Why should I burden my already overcrowded memory with things that others (and mostly pros, or cooks far better than me) have figured out and conveniently written down, such as the amount of baking powder in a cake? Julia Child failed her exam at the Cordon Bleu the first time around because she had not memorized the recipes from the school’s cookbook. There is no need to say anything more about the connection between memory and cooking talent.
Rather than piecing a recipe together from memory, I like to spend my time exploring. The few vegetables still growing in the garden in mid-November – beets, radicchio, kale, and cauliflower – do not require any more work, so one of my Sunday morning luxuries is to explore new recipes and ingredients. Today I tinkered with the persimmons I found at a local farm stand yesterday. Call me a culinary greenie but I have never eaten nor prepared persimmons!
I wanted to leave the persimmons as unaltered as possible. After leafing through cookbooks and surfing the web, I settled on poached pears with persimmons, inspired by a recipe I found in Deborah Madison’s Vegetarian Cooking for Everyone.

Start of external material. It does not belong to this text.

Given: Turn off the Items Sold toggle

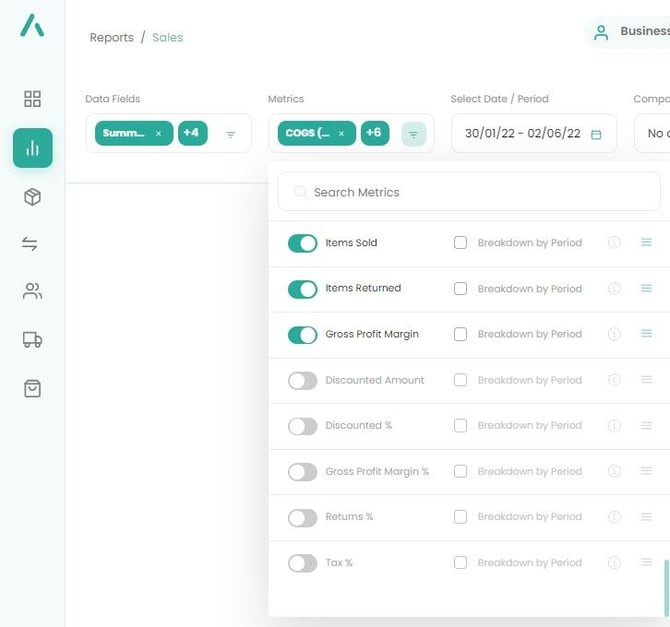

It is best served chilled.
Poached Pears with Persimmons
1 cup sugar
1-inch piece fresh ginger, peeled and finely sliced
Grated zest of 1 organic lemon
4 firm, slightly underripe Bosc pears
¼ cup dried cranberries
2 ripe Fuji persimmons
1. Bring 1 quart of water to the boil in a wide pot. Add the sugar and stir to dissolve. Add the ginger and lemon zest.
2. Peel, halve, and core the pears. Place them in the simmering water and put a small heatproof plate on top so they are fully immersed in the poaching liquid. Simmer for 20 minutes, or until the pears can be easily pierced with a knife.

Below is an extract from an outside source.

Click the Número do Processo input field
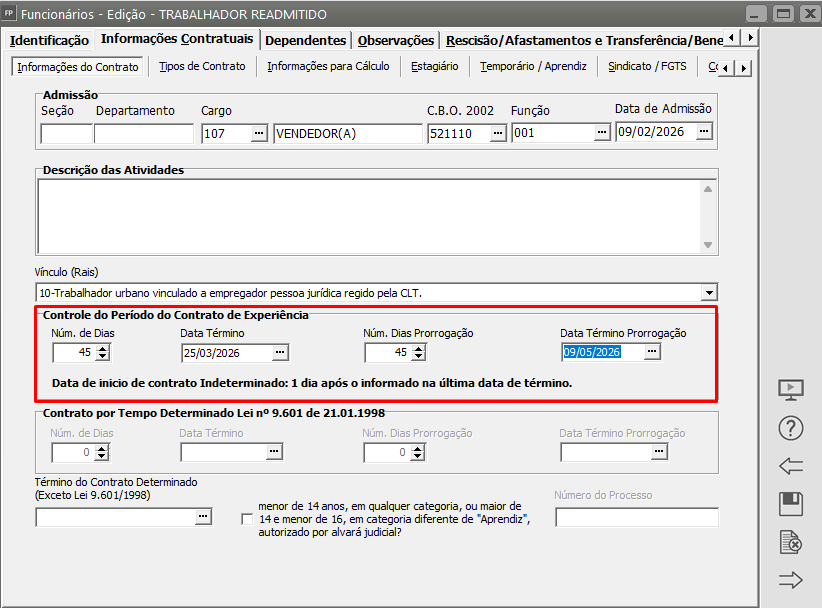The width and height of the screenshot is (822, 608). [x=636, y=517]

3. Transfer the pears to a bowl. Strain the poaching liquid and pour it back in the pot. Bring to a rolling boil and cook for 10 minutes, stirring and scraping the sides often so the syrup does not burn.
4. Stir the cranberries into the hot syrup. Pour over the pears. Cool, then refrigerate.
5. Remove the blossoms ends from the persimmons. Using a serrated knife, cut the persimmons into thin slices. Serve with the sliced pears and cranberries, drizzled with syrup.